** Opening Text provided block **
My dad tells tales of how he had all his teeth pulled out, in the days when they did this. He’s even experienced the dentist putting his foot on his chest as he levered the tooth out, almost pulling him out of the chair. It’s utterly shameful behaviour, and they couldn’t even manage to do that work properly, he tells of so much trouble he’s encountered ever since, even discovering that this ongoing pain was due to the dentist leaving shards of tooth and roots still in the gum. And if that weren’t bad enough, he said he was shoved out of their back door into the street behind, probably so others in the waiting room didn’t see! Thank god things have changed.
** Closing Text provided block **
Problem A: In the account of the father's tooth extractions, what turned out to be the cause of his ongoing pain?
Problem B: Write a continuation of the account of the father's dental treatment, beginning right after its final sentence.
The material that comes next has no connection to the text.
** Opening Information shown block **
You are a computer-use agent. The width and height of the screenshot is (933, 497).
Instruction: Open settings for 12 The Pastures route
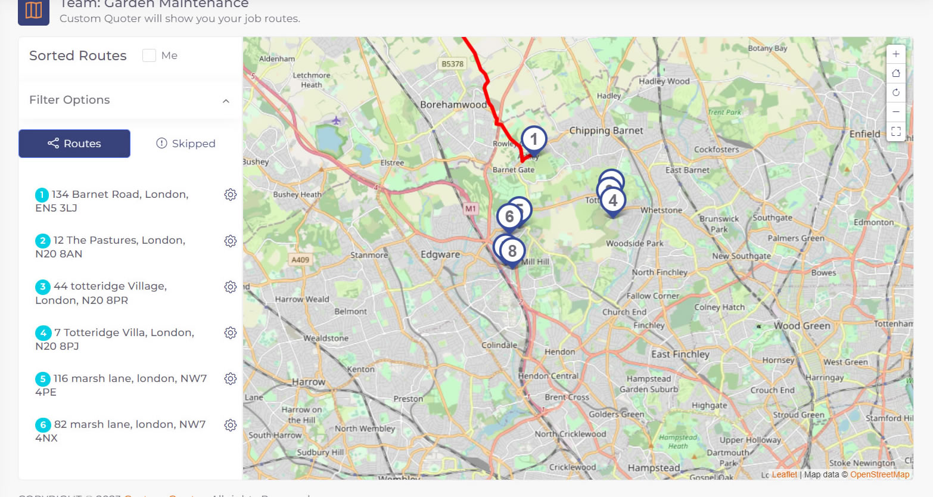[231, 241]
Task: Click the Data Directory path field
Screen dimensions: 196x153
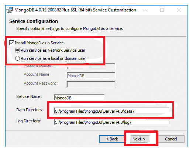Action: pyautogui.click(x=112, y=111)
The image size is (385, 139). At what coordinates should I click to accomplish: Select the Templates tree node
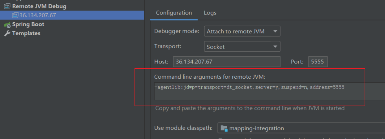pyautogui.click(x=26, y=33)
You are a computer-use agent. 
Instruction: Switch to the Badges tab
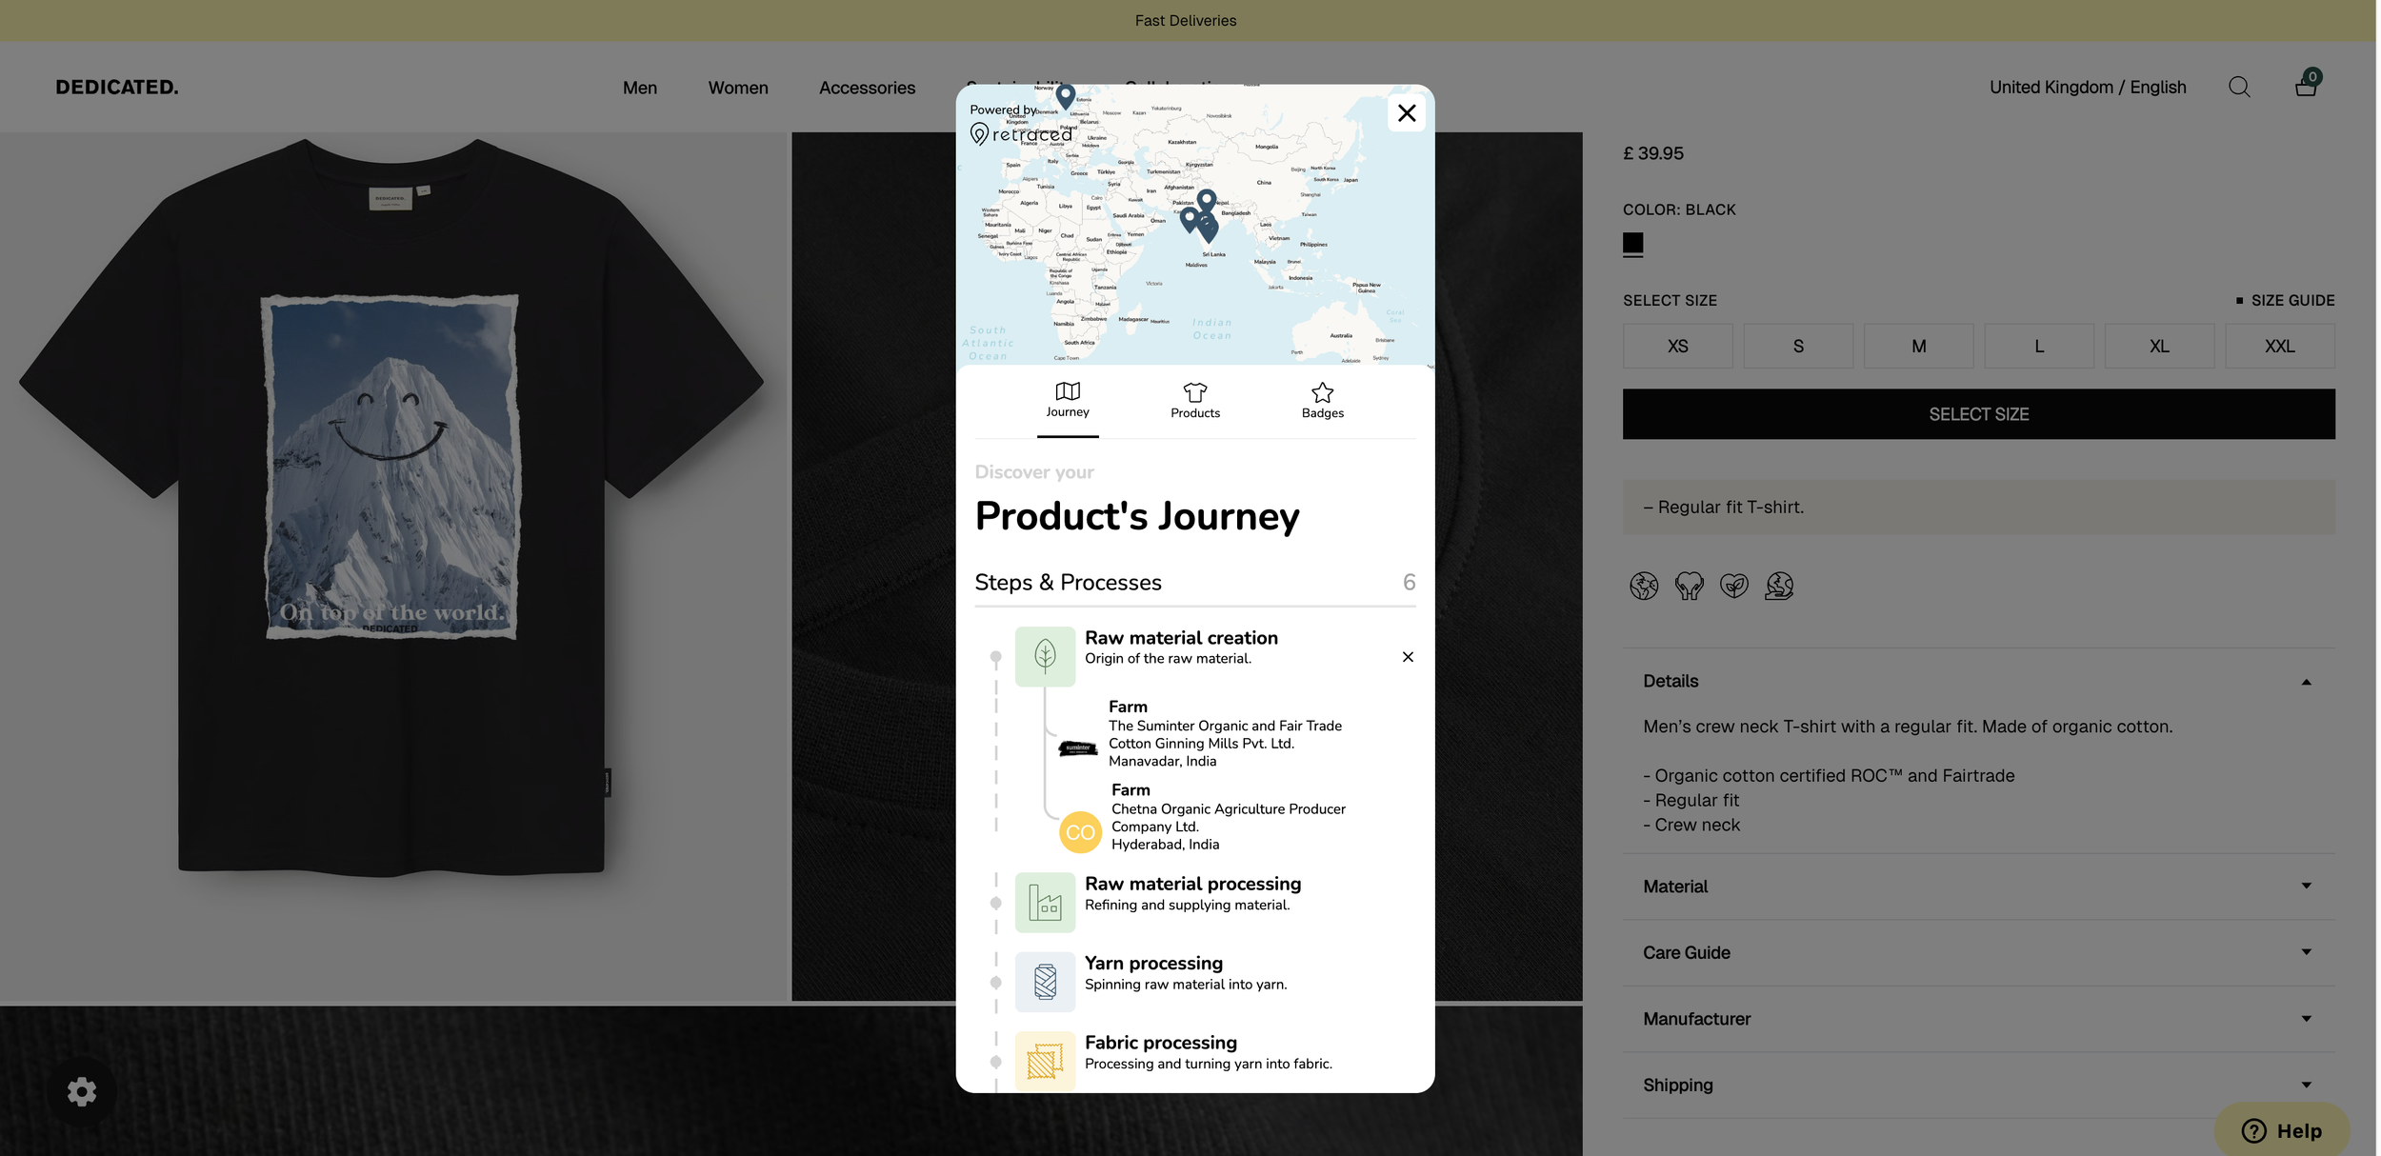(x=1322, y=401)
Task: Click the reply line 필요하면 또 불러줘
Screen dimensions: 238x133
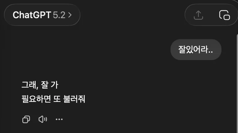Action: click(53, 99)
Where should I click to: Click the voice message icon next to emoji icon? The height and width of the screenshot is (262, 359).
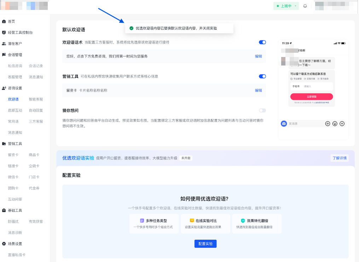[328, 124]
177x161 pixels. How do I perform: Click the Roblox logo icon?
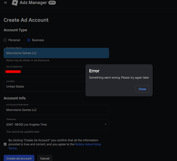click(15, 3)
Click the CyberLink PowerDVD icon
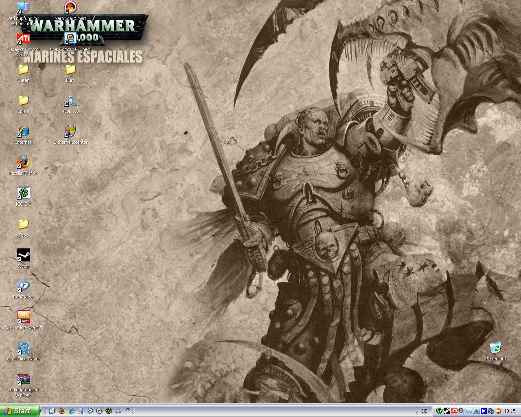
** Closing Information shown block **
** Opening Information shown block **
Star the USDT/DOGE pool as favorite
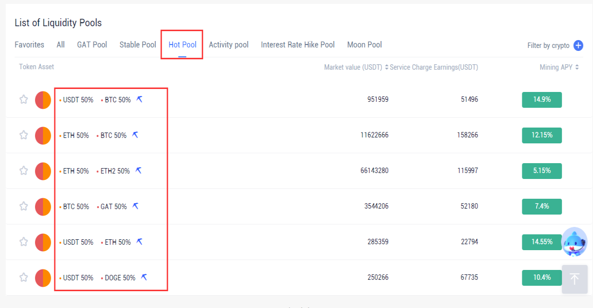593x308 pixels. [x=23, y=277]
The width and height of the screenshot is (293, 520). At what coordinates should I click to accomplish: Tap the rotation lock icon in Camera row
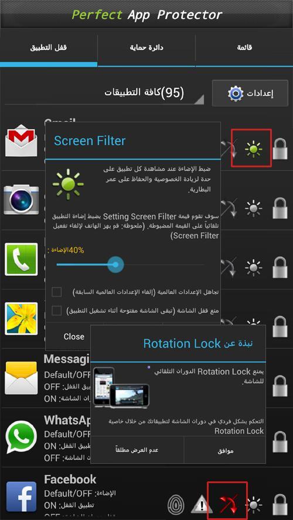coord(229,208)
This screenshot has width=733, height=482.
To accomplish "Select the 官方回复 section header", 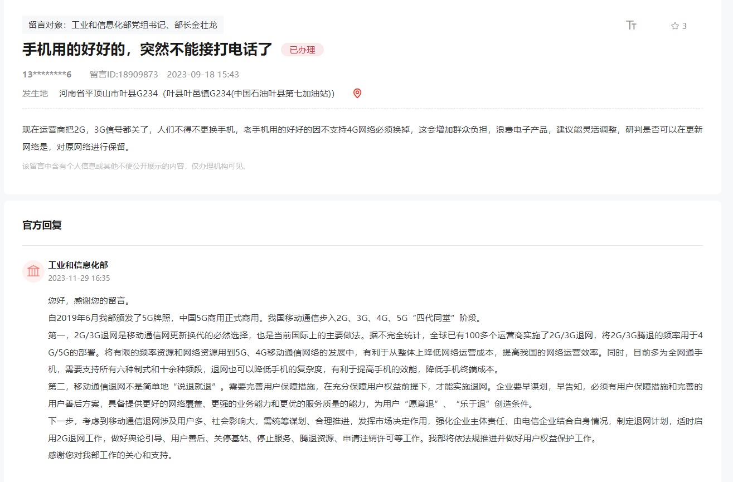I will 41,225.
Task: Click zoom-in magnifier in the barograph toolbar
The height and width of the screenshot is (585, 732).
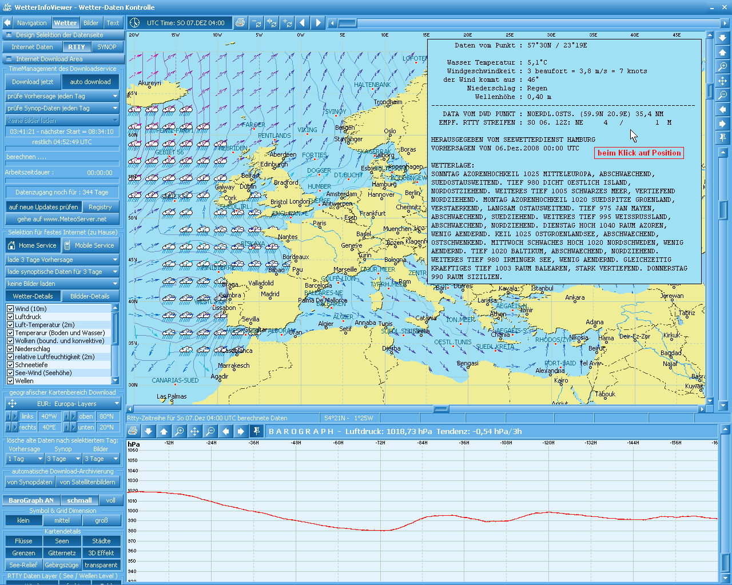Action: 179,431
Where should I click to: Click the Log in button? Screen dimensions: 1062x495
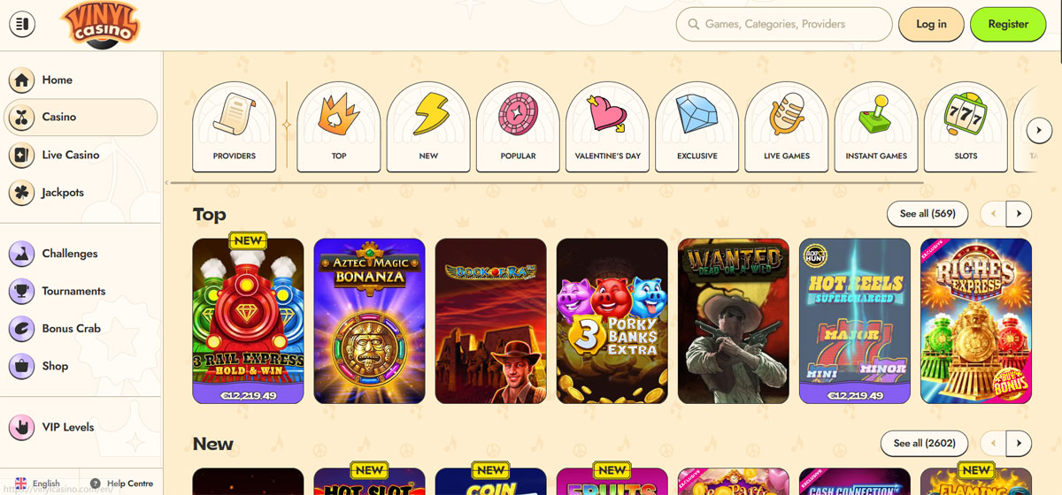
** Closing Information shown block **
** Opening Information shown block **
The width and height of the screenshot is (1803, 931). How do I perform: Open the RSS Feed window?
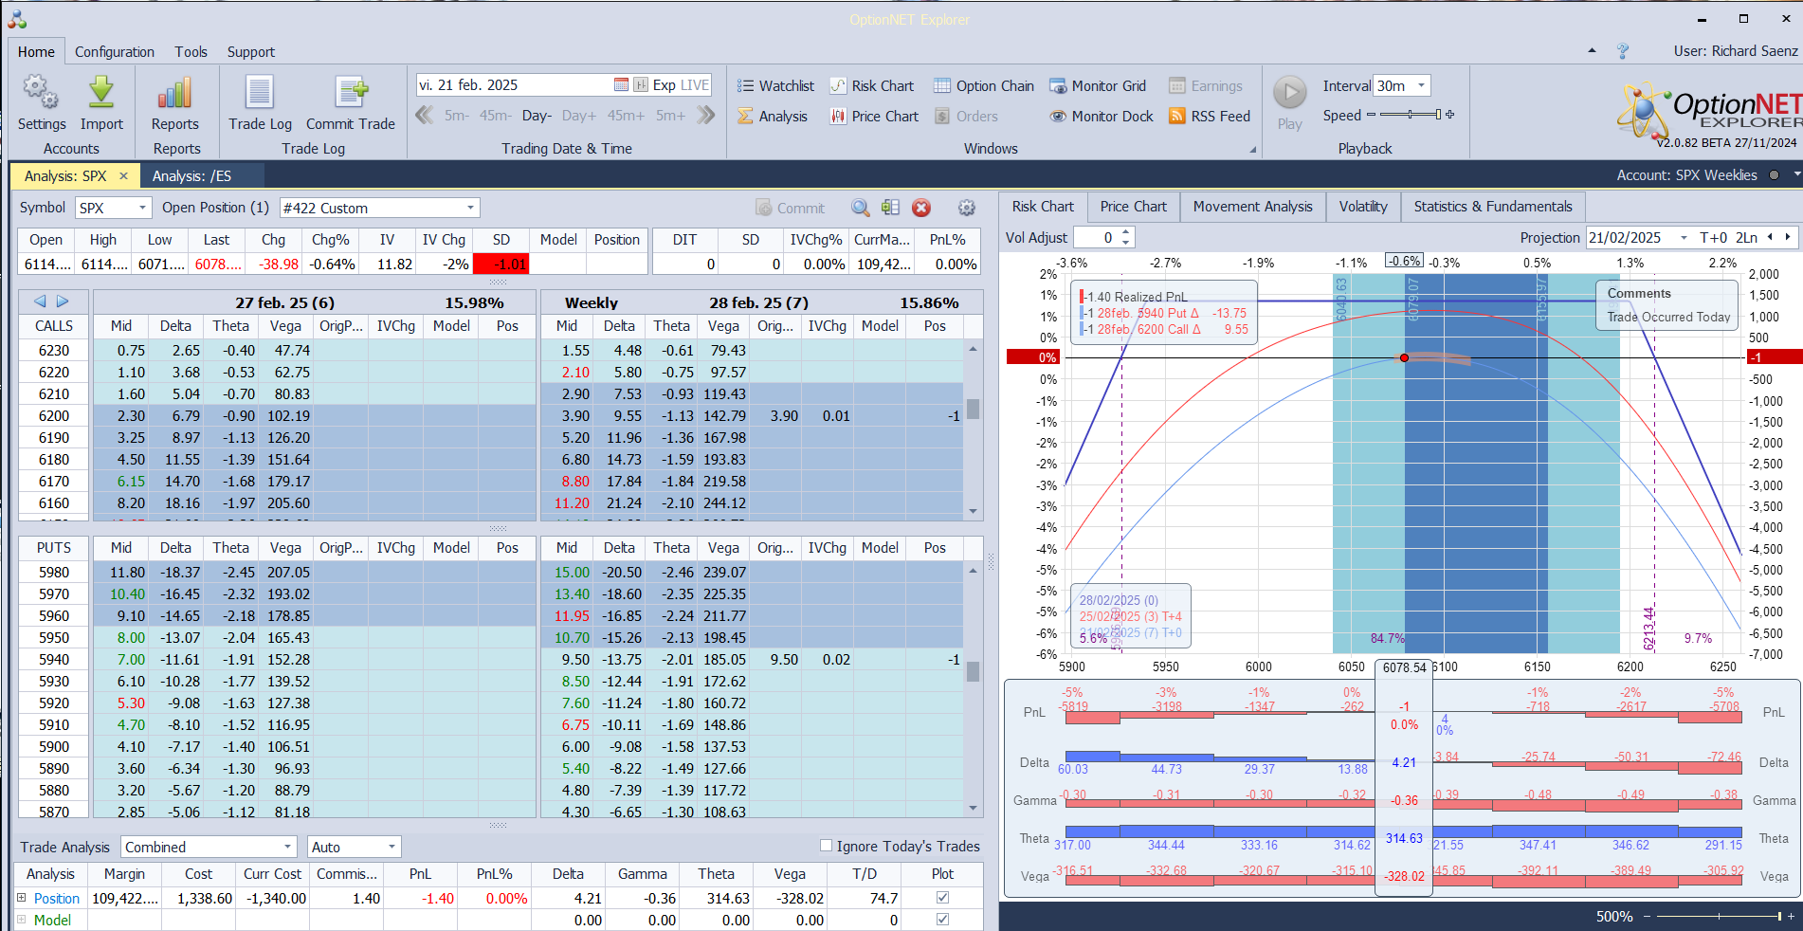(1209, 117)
** Closing Information shown block **
Response box A: The dentist had left shards of tooth and roots in his gum.

Response box B:
Hopefully I’ve not frightened you all too much, or bored you all for that matter. Hopefully if nothing else there will be others my age who can resonate with my experiences, and who may think that they are alone, living with the aftermath and long term damage their dentists have done over the years. Hopefully, I’ve given praise where praise is due, and have given you all a heads up as to which dentists I’d recommend avoiding too. And just to finish I'll just give a big shout out to my lovely dentists Matthew Holyoak and Tom Kerr of Woodlands Dental, Ansdell who are fabulous.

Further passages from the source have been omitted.